Baby boy number 2 will be joining us on August 12th!

Sunday, January 23, 2011

I'm back for a minute!

I planned on treating you all with a smattering of pictures from my life over the past five months. But that idea has only led me to realize that I don't take nearly as many picture as I should. That should be a New Years Resolution I suppose. But all the same, if you'd like to know what we've been up to lately, or semi-lately, enjoy....


This is us at my IHOP birthday breakfast. October 18th for those of you who don't know:)

A trip to see the witches at Gardener Village with my mom and my sis on a beautiful birthday day.

Me being 24.


Our costumes for our Ward primary Halloween carnival. ABCs and primary colors combined. Rich's hair was supposed to be yellow, didn't quite turn out:)



The actual night of trick-or-treating.

Heading up to the first house, quite excited. This was the most excitment he showed all evening. After this we hopped in the car and drove to Sandy. He fell asleep and wanted nothing else to do with trick-or-treating on that terribly cold night. But, like good parents we forced him to do it anyway.

Thanks GG!




I did have a video of Rich's birthday, but silly blogger wont let it upload. It never lets me anymore! What am I doing wrong!?

Anyway, he had a birthday (November 18th) and turned 27!




Thanksgiving in St. George. (didn't take a single picture - had to steal this one) Riding in the paddle-boats at my cousins' way super-fun house.

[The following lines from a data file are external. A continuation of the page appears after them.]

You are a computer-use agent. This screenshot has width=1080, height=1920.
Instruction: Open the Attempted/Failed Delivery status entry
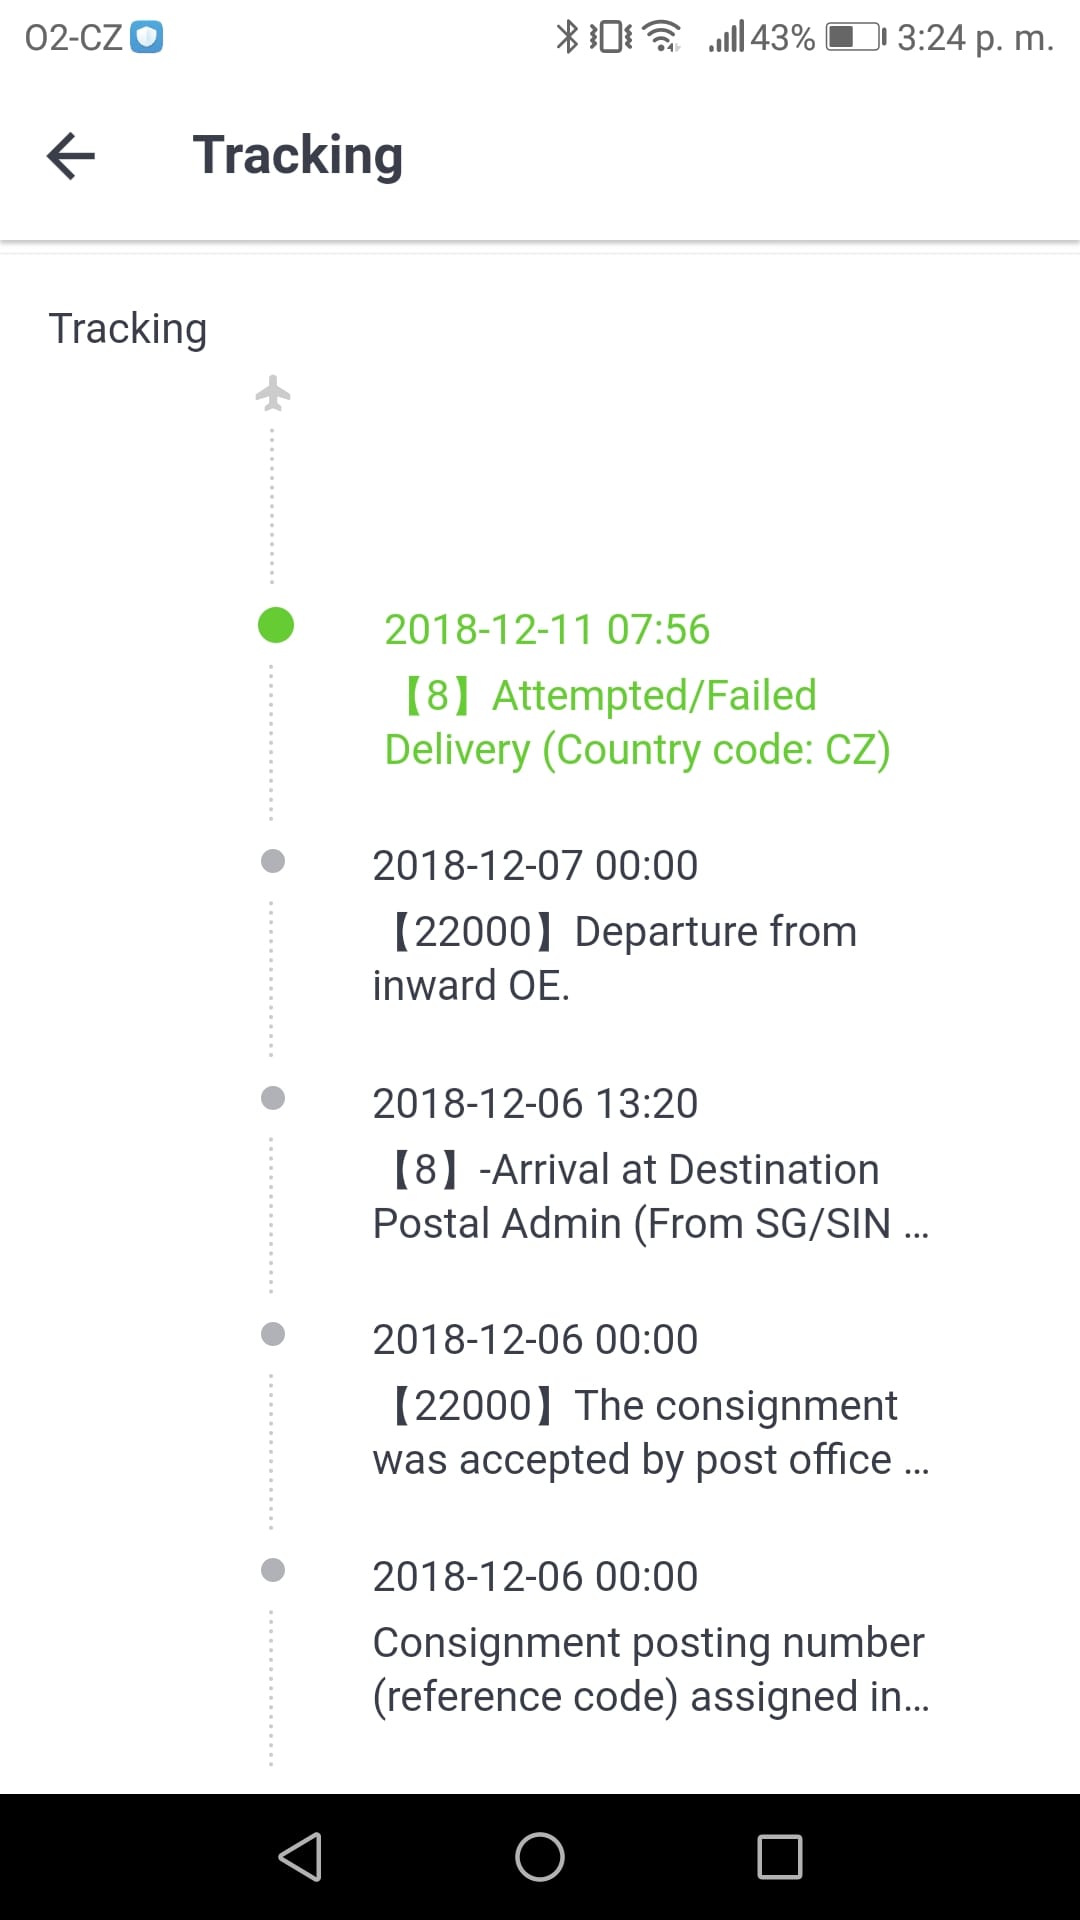[x=637, y=723]
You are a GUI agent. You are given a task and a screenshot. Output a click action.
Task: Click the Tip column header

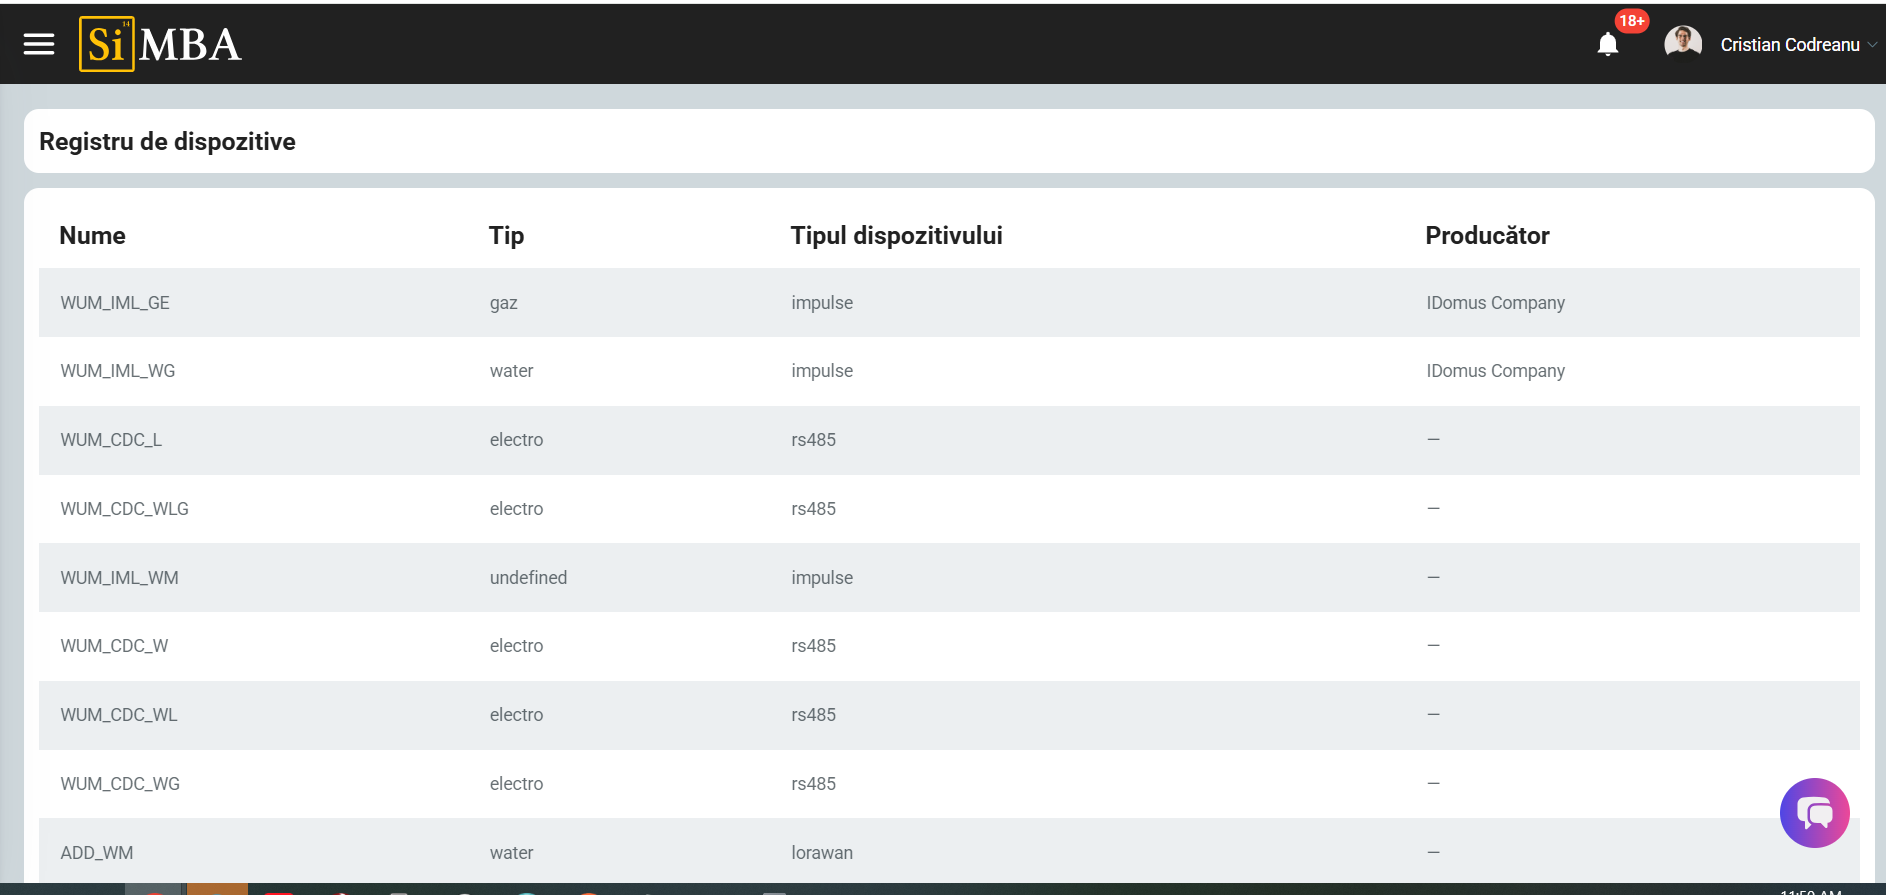[x=506, y=236]
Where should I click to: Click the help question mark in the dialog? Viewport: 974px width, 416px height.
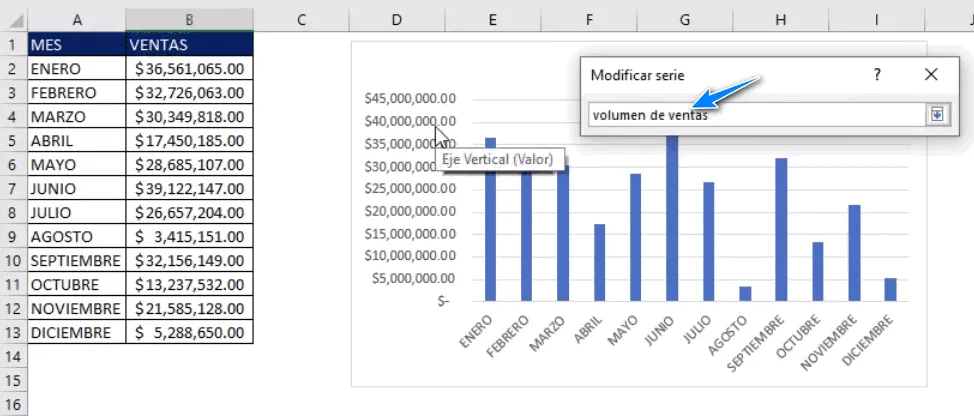pyautogui.click(x=877, y=75)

Temple square with the Poulsen family! Followed by 2 days of fun not documents by me! (sorry)



One of the very few pictures from Christmas. It's not morning, despite what Noah is wearing. Later in the day all the cousins came over and we let Noah open his BIG present. They're called gorilla blocks, and they're awesome, despite the fact that they're constantly making a mess of our house.

Some after Christmas sledding in the backyard.



Well that's it folks! I hope to blog more frequently. Thanks to everyone else for continuing to blog. Because despite the fact that I'm too lazy to do it, I do read yours!

Friday, October 22, 2010

Please...

Why can't this happen during sacrament meeting rather than 4 minutes after....

Wednesday, September 8, 2010

Bees Game

A couple of weeks ago we went with uncle Wil to a Bees game. Noah was so excited, I was a little worried. Baseball games are so long and I was positive he wouldn't make it through. But that little guy loved every minute! Sure he didn't spend much time watching the game, if we're being honest I didn't either, but baseball has such a fun atmosphere. It wasn't a very crowded game, so we kept moving seats to get a different view, that's probably what made it possible.
He was obsessed with the Mascot bee guy though. He'd spot him walking around the stadium and was always wanting to go over and find him. Finally I took him over to see the giant Bee. I was positive that he'd see how huge that sucker really was and run for his life. Much to my surprise he walked right up to him (he was sitting in a chair signing hats and stuff for a bunch of adoring children) and gave that bee and huge hug and a kiss. The Bee had no idea Noah was even there, he obviously couldn't feel him. In fact we sat right next to him for probably five minutes and I'm not sure he ever caught on to our presence. But Noah ate it up. He thought that huge Bee was probably the coolest thing he's ever seen. Guess it's time for a trip to Disney Land....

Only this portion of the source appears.